IRS Issues New FAQs Relating to the Affordable Care Act's Employer Shared Responsibility Rules, Small Business Health Care Tax and Employer Health Care Arrangements

The IRS has issued several new FAQs relating to the Affordable Care Act (ACA), including updating series of questions and answers on its website relating to the employer shared responsibility rules. The new employer shared responsibility Q&As (Questions 48-56) address, among other things, the consequences for an employer covered by the employer shared responsibility rules if the employer offers health insurance coverage to all full-time employees but does not offer dependent coverage, and who certifies when an employer meets the minimum value requirements. In addition, the IRS released 16 Q&As (available at http://www.irs.gov/uac/Small-Business-Health-Care-Tax-Credit-Questions-and-Answers:- Determining-FTEs-and-Average-Annual-Wages) about the small business health care tax credit and determining full-time employees and average annual wages.

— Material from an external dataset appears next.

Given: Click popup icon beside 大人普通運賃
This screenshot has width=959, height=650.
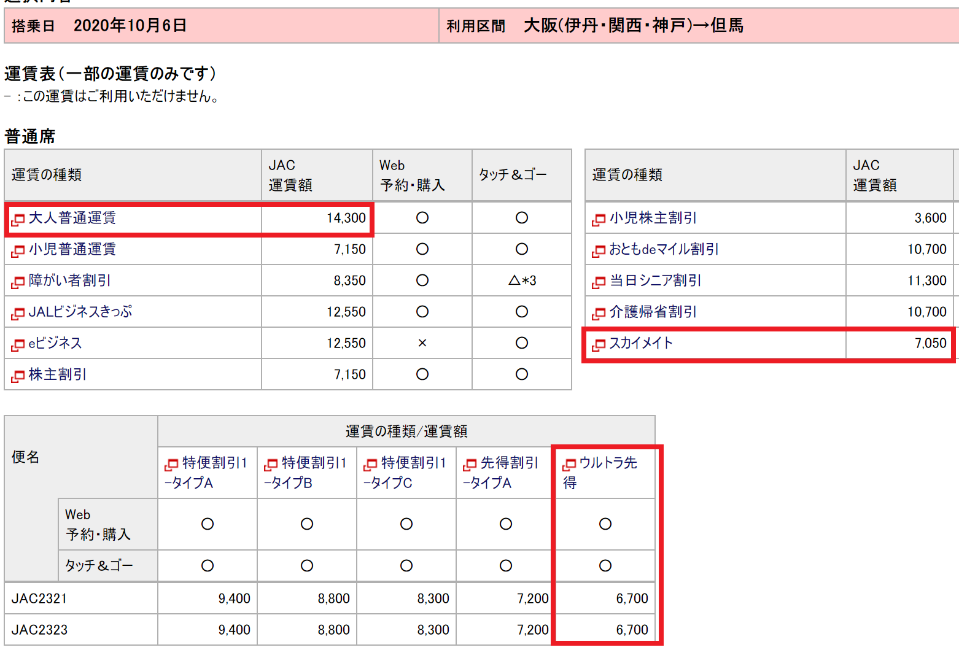Looking at the screenshot, I should click(18, 219).
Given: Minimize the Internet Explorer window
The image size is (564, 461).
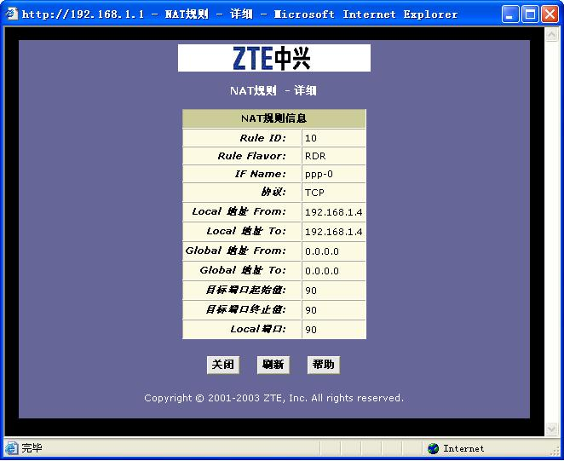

Finally, the IRS also issued a new FAQ (http://www.irs.gov/uac/Newsroom/Employer-Health- Care-Arrangements) clarifying that reimbursing premiums paid by employees for health insurance (either through a qualified health plan in the Marketplace or outside the Marketplace) qualifies as an "employer payment plan" and is considered to be a group health plan subject to the market reforms, including the prohibition on annual limits for essential health benefits and the requirement to provide certain preventive care without cost sharing. The IRS previously noted in Notice 2013-54 that such arrangements cannot be integrated with individual policies to satisfy the market reforms. Consequently, such an arrangement may be subject to a $100/day excise tax per applicable employee (which is $36,500 per year, per employee) under section 4980D of the Code for failing to satisfy the market reform requirements.

Federal Court Holds Self-Funded Health Plan is not Prohibited under ERISA from Excluding Same-Sex Spouses from Plan Coverage

On May 1, 2014, a U.S. District Court in the Southern District of New York held in Roe v. Empire Blue Cross Blue Shield and St. Joseph Medical Center, 2014 WL 1760343, (S.D.N.Y May 1, 2014) that an employee had no claim under ERISA against the sponsor of  a private self-funded health plan that included an exclusion for same-sex spouses. The plaintiff, an employee of the plan sponsor who was legally married under New York law to a same-sex spouse, argued that the sponsor of the self-funded health plan violated ERISA section 510, which prohibits an employer from interfering with or discriminating against a participant or beneficiary for exercising any benefit rights under an employee benefit plan. The court rejected the employee's claim, finding that claims under ERISA section 510 are limited to instances involving adverse employer-employee actions, and is not an outright anti-discrimination provision. Notwithstanding the Supreme Court holding in U.S. v. Windsor, 133 S.Ct. 2675 (2013) striking down section 3 of DOMA, the court noted that ERISA gives employers broad discretion in writing terms of welfare benefit plans. Therefore, the court held that the same-sex spouse exclusion was not unlawful under ERISA, and because the plaintiff-employee suffered no adverse employment action (she was still employed by the plan sponsor), the employee had no claim under ERISA section 510.

COMMENT:  Roe v. Empire Blue Cross Blue Shield supports the conclusion that ERISA does not prohibit self-funded health and welfare plans from excluding same-sex spouses from plan coverage. However, until additional district courts and appeals courts have had an opportunity to further consider the implications of U.S. v. Windsor on health and welfare plans, sponsors of health and welfare plans that exclude same-sex spouses from coverage may still risk legal actions from employees. Additionally, the court specifically noted the exclusion of same-sex spouses in the plan. Accordingly, plans that do not cover same-sex spouses should consider including a specific exclusion in the plan document.